**Instructions for the task**. Search the listing below for the string "ribbon" and copy every line where it occurs.

^^^^^^^^

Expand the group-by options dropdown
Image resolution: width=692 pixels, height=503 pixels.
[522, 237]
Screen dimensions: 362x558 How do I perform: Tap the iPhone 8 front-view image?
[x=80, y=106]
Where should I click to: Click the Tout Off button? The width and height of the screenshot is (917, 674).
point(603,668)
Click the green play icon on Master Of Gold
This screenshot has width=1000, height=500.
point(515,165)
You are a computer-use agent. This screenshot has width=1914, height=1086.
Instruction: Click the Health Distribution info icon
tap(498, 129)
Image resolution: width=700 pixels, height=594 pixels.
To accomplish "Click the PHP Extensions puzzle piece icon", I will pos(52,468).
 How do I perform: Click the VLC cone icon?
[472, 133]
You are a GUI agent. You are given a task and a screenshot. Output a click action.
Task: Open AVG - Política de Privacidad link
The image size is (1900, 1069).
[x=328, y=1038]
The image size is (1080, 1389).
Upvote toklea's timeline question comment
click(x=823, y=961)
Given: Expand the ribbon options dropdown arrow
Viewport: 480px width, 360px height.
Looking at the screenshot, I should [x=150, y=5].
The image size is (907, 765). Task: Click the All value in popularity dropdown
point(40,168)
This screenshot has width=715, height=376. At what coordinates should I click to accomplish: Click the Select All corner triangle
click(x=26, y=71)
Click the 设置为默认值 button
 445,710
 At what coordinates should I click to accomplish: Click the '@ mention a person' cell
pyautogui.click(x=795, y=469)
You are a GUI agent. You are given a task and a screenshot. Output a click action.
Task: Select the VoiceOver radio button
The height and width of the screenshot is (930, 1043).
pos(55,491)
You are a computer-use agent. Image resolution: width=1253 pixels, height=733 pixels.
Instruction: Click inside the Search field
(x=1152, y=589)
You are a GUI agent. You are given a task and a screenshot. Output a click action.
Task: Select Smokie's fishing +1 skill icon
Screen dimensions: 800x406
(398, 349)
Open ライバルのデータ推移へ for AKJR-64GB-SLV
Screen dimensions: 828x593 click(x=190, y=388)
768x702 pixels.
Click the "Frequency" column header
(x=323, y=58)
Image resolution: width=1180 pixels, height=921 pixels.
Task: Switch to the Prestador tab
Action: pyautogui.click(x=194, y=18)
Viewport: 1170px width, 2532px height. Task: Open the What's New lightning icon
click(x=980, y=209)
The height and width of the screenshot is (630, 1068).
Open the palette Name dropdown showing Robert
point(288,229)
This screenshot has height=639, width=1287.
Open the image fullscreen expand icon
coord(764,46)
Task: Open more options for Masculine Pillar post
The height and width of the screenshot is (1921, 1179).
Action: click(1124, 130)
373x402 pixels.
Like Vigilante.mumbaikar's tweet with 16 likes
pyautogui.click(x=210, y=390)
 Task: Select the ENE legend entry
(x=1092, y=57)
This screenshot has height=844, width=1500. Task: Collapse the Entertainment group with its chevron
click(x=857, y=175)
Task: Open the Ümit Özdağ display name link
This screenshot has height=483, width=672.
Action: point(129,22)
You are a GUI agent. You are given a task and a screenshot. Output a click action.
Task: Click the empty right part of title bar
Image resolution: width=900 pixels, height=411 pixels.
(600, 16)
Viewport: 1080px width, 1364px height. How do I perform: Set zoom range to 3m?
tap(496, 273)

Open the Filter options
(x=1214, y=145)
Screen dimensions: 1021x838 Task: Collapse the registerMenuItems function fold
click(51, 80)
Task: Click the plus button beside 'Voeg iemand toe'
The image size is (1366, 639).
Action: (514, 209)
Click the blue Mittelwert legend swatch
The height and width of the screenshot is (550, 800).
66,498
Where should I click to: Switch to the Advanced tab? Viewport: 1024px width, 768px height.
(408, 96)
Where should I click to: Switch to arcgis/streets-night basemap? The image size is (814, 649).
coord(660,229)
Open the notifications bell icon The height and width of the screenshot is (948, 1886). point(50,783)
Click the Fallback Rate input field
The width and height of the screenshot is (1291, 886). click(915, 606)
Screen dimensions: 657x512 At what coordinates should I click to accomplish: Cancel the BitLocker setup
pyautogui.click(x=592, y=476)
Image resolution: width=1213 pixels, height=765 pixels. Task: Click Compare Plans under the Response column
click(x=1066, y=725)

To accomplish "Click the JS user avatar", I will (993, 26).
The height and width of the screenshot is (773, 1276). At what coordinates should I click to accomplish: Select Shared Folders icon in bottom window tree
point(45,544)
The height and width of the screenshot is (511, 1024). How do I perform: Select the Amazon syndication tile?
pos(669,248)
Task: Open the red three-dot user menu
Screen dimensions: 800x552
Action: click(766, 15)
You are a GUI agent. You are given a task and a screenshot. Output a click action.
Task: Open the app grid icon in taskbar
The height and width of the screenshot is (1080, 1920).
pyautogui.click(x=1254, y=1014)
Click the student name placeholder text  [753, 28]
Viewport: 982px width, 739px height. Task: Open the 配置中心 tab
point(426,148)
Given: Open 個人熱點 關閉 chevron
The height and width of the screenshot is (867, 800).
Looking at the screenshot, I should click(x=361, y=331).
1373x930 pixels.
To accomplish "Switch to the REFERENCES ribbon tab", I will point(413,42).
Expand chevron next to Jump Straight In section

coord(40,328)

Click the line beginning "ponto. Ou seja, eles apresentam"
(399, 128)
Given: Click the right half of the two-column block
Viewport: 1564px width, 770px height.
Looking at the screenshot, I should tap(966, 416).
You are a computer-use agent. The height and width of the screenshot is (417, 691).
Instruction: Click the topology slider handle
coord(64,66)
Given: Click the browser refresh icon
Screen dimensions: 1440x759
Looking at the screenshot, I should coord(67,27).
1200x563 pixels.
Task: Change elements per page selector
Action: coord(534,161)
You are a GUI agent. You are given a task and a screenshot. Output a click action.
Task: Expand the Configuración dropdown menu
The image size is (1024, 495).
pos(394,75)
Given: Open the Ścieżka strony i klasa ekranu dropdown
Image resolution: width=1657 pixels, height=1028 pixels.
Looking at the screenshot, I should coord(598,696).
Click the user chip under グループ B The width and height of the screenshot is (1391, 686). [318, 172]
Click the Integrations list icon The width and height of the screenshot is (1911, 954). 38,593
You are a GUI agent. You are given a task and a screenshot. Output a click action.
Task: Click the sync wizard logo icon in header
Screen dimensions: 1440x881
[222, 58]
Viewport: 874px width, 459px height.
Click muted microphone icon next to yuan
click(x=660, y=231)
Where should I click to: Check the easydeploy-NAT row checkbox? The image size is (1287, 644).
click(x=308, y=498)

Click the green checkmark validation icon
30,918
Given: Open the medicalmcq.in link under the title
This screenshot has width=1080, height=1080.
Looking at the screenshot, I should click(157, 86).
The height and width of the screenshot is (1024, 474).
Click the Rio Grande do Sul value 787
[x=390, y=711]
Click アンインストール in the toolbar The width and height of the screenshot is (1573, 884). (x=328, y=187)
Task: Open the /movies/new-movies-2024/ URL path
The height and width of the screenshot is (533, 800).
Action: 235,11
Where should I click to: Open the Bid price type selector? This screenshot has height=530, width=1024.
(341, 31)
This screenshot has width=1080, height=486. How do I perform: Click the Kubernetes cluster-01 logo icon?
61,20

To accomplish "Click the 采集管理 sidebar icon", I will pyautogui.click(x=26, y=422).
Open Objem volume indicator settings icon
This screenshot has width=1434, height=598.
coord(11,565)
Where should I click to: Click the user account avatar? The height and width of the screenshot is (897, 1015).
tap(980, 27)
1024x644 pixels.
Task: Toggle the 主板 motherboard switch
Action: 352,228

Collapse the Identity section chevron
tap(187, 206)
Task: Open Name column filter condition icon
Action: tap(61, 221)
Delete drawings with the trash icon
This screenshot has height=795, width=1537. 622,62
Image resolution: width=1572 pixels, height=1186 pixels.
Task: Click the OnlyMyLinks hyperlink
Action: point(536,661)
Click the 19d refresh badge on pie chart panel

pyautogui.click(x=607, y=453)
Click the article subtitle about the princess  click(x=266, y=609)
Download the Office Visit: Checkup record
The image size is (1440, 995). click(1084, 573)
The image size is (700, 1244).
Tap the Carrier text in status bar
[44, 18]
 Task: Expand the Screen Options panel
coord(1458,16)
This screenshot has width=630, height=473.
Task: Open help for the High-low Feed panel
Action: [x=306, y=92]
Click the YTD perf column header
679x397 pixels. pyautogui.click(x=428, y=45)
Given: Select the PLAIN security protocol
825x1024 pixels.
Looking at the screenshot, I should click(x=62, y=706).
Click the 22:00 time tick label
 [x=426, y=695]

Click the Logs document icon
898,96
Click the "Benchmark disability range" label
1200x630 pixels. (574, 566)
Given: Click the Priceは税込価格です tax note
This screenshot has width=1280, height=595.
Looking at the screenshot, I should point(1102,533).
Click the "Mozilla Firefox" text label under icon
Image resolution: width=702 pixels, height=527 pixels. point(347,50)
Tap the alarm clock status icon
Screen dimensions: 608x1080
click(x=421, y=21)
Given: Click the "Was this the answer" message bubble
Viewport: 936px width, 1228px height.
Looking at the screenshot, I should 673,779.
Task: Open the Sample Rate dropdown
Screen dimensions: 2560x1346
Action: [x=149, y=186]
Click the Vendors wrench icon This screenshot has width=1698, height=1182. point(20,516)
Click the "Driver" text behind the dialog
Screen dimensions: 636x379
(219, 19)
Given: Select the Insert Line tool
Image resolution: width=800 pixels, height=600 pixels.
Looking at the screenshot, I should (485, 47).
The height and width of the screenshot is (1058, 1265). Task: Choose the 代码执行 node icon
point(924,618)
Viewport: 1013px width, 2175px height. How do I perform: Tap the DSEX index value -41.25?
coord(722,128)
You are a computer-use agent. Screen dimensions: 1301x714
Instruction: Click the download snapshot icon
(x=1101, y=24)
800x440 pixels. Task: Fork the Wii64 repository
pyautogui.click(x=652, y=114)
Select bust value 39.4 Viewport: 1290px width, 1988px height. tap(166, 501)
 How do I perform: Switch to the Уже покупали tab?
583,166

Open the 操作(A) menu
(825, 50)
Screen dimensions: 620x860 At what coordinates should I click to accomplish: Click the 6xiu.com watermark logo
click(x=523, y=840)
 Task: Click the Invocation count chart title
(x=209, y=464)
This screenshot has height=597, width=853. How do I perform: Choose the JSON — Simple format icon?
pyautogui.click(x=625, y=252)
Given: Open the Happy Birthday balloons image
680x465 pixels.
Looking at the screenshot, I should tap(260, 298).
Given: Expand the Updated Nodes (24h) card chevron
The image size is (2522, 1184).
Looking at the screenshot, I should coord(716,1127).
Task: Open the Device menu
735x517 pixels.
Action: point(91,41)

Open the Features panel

^^^^^^^^

**Solution for this exercise**.
Given: Expand the ribbon options dropdown arrow
To accomplish "Switch to the REFERENCES ribbon tab", I will point(413,42).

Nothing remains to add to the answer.